Wednesday, November 16, 2011

The History of Everything (And why it is Inspiring)

Around 13.8 billion years ago, things began to happen. All of matter, space, energy, and time existed prior to this in a compressed state known as a quantum singularity. 13.8 billion years ago, than singularity entered a state commonly referred to as the Big Bang. Time and space expanded at an exponential rate and began to be filled by the remaining matter and energy. 13.7 billion years ago, the first stars began to shine in the heavens. 4.4 billion years ago, matter accretes to form a metallic planet about 1 AU away from its sun, which we affectionately call Earth.

Around 3 billion years ago, the first primitive cells begin to appear, and around 2.8 billion years ago, the first multicellular colonies of cyanobacteria appear in the fossil record. 1.2 billion years ago, we see the beginning of plants and animals, with the development of mitochondria and chloroplasts. 530 million years ago sees the start of the Cambrian Explosion, one of the most dramatic examples of speciation in earth's history. By the time it ended 450 million years ago, Earth had seen the first of the vertebrates, and the first of the terrestrial plants.

370 Million years ago, the very first land vertebrates slither out of the oceans. They are called tetrapod, the ancestors to every other vertebrate living on land. 330 million years ago, the first species of amniotes appear, the first to be able to lay their eggs on dry land and have them survive. 67 million years later, the first synapsids appear, the first precursors to the theraspids, who, 200 million years ago, gave rise to the very first mammals... who were probably Hadrocodium.

14 million years ago, we saw the rise of the most recent common ancestor of all the apes, ourselves included. And between 5 and 6 million years ago, we saw the Australopithecines diverge between genus Homo, our own, and Genus Pan, the chimpanzees.

195,000 years ago or so, the first anatomically modern examples of Homo sapiens sapiens appear in Africa, and 145,000 years later, they show the first examples of the modern thought process. 7300 years ago, the first urban society is formed in Mesopotamia. Within the last 6000 years, recorded history begins as writing becomes commonplace among the learned. 2350 years ago, Aristotle is making his contributions to western thinking, including the foundations of the scientific method, upon which our modern society's marvellous technologies, medicine, and understanding are based. 1100 years ago, the first examples of early English appear. 144 years ago, Canada confederates. Within those 144 years, two world wars begin and conclude, mankind learns to fly, walks on the moon, maps the human genome, develops the simple computer, builds the internet, launches a cloud of artificial satellites in concert with radio towers (also developed in that time period) making it possible for any of 5 billion people in 212 different countries to contact any of their number remotely, instantaneously. We learn to split the atom, leading to revelations both good and bad; to send entire libraries, almost instantaneously, along strands of glass the width of a hair. We've seen outside our own solar system and mapped planet mars.

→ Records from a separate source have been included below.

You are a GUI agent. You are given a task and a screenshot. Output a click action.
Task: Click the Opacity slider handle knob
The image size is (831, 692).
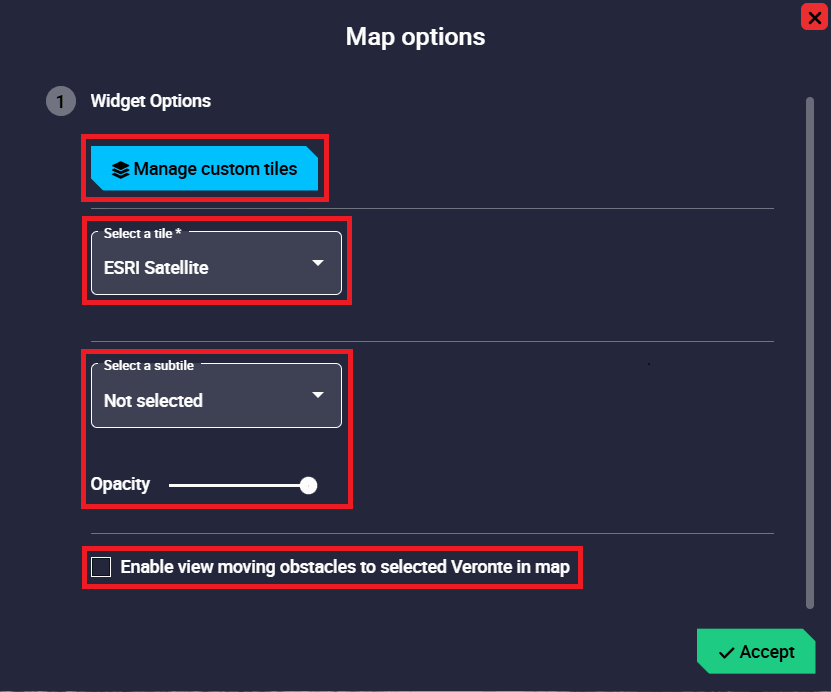pos(308,485)
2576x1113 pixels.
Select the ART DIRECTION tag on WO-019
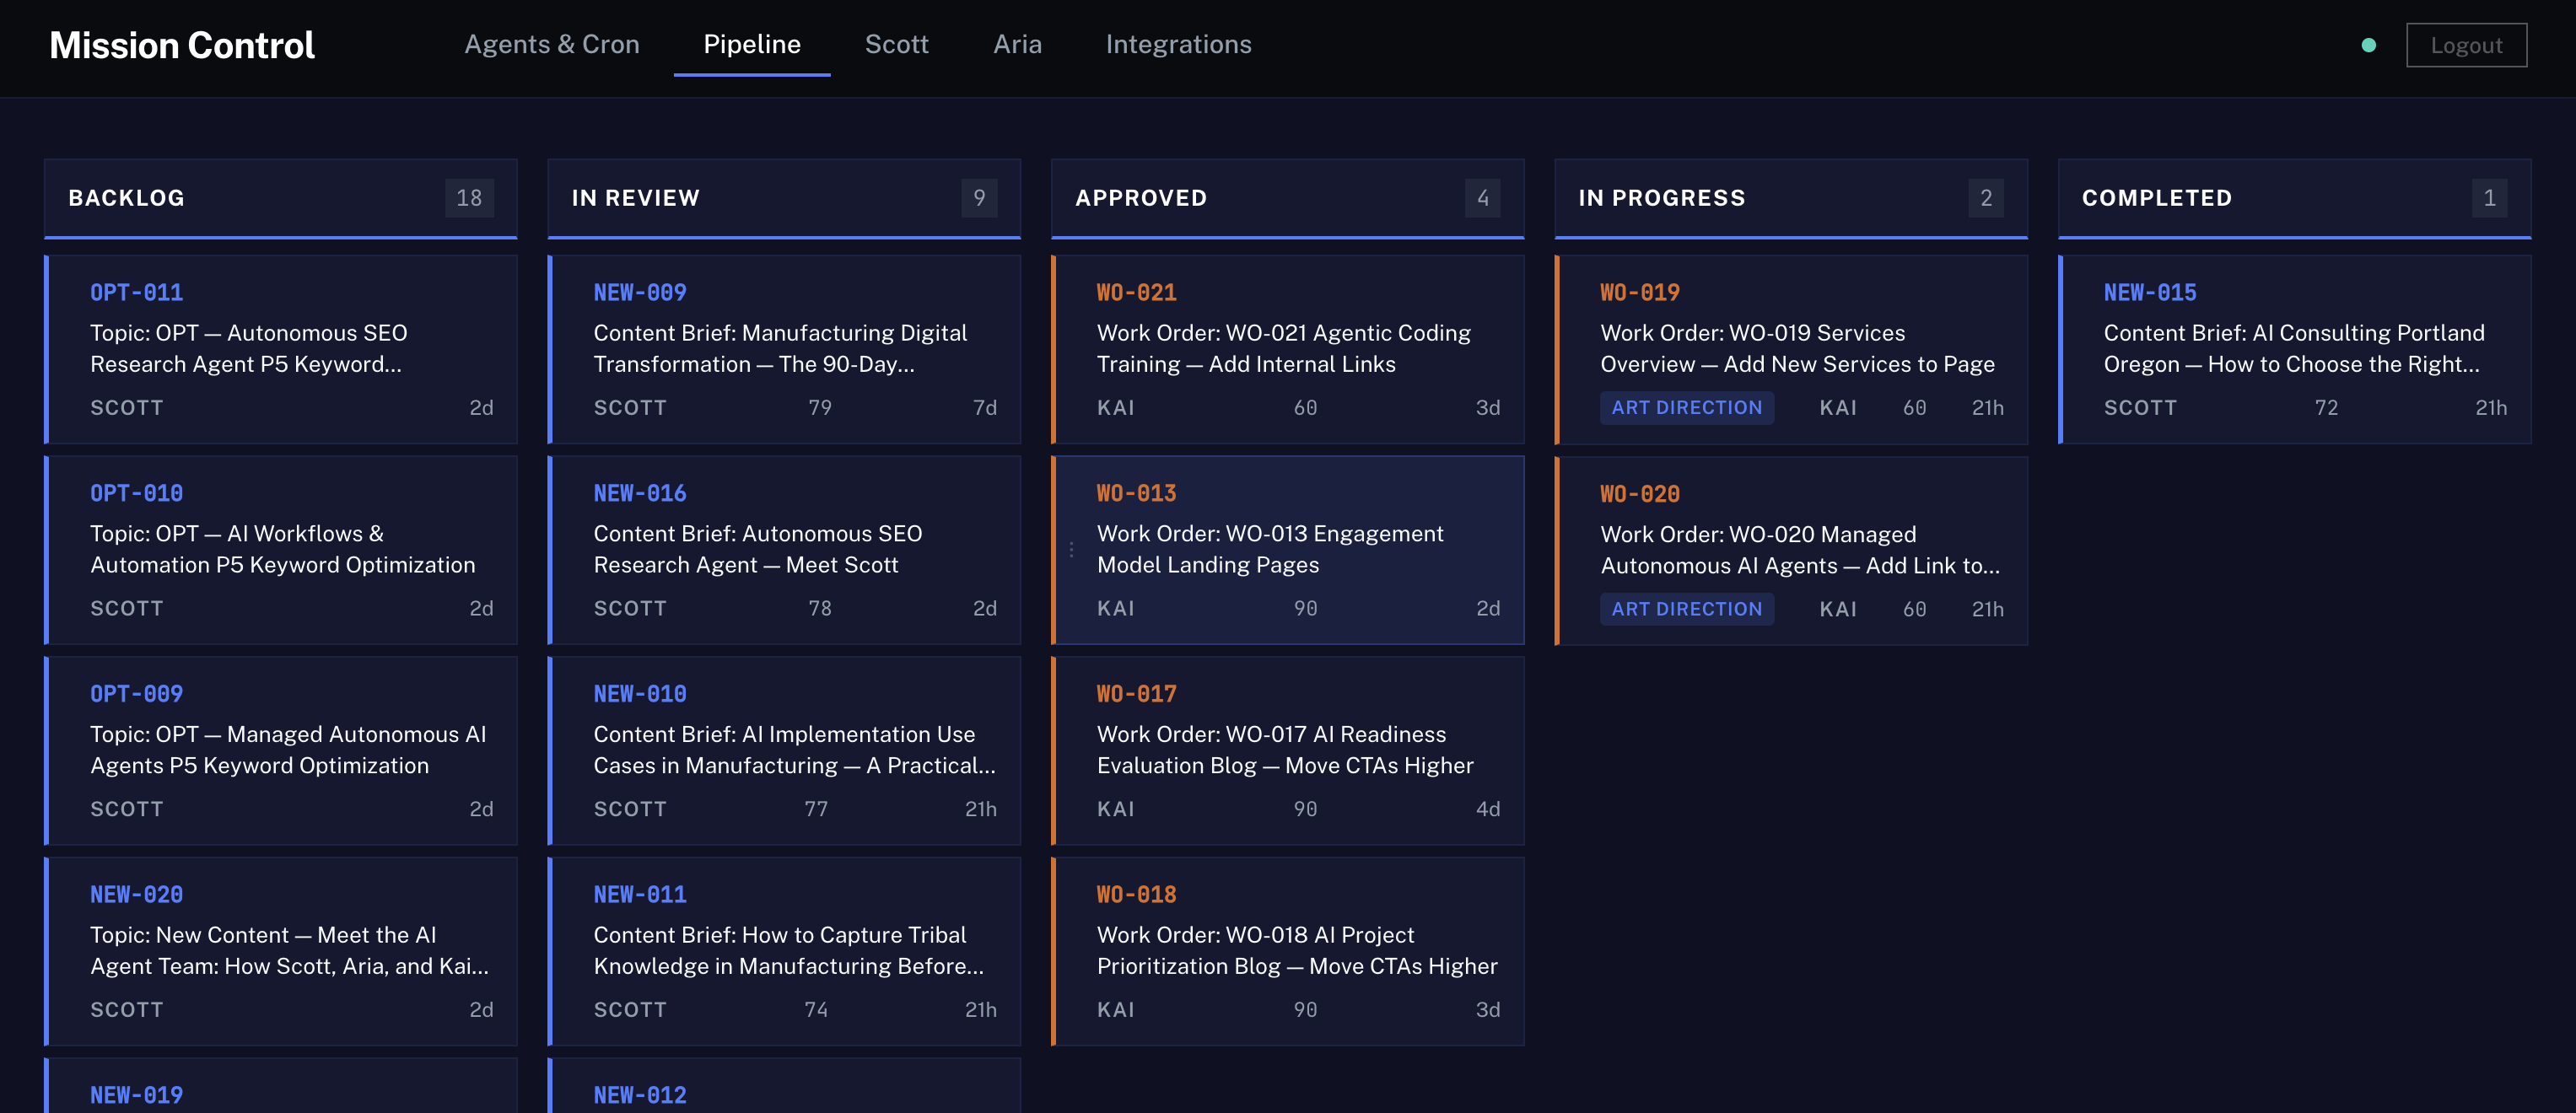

The sum of recorded human history makes up, quite roughly, four billionths of the sum total of the time passed since, well, time started passing. And the modern era, depending on your definition, makes up about 2.4% of all of recorded history. In that time, we've gone from the age of the monolithic train to the ubiquitous automobile, from the first, clumsy powered flight to putting men and machines on other worlds. What used to fill an entire room in terms of processing power now fits on the radius of a human blood-cell, and 5 billion of us hold in our pockets a processing power greater than the moon landers had in their entire vessels.

Some would look at these time-scales and argue that humanity is an insignificant player in the overall scheme, and that argument is correct. However, in the scale of the human experience, the frame of reference that one argues matters most, we are significant. We, the temporal 2.4% of history, have done things our ancestors could only dream, and in some cases, could not even conceive. And of those things we have done, we have only opened more questions than are answered.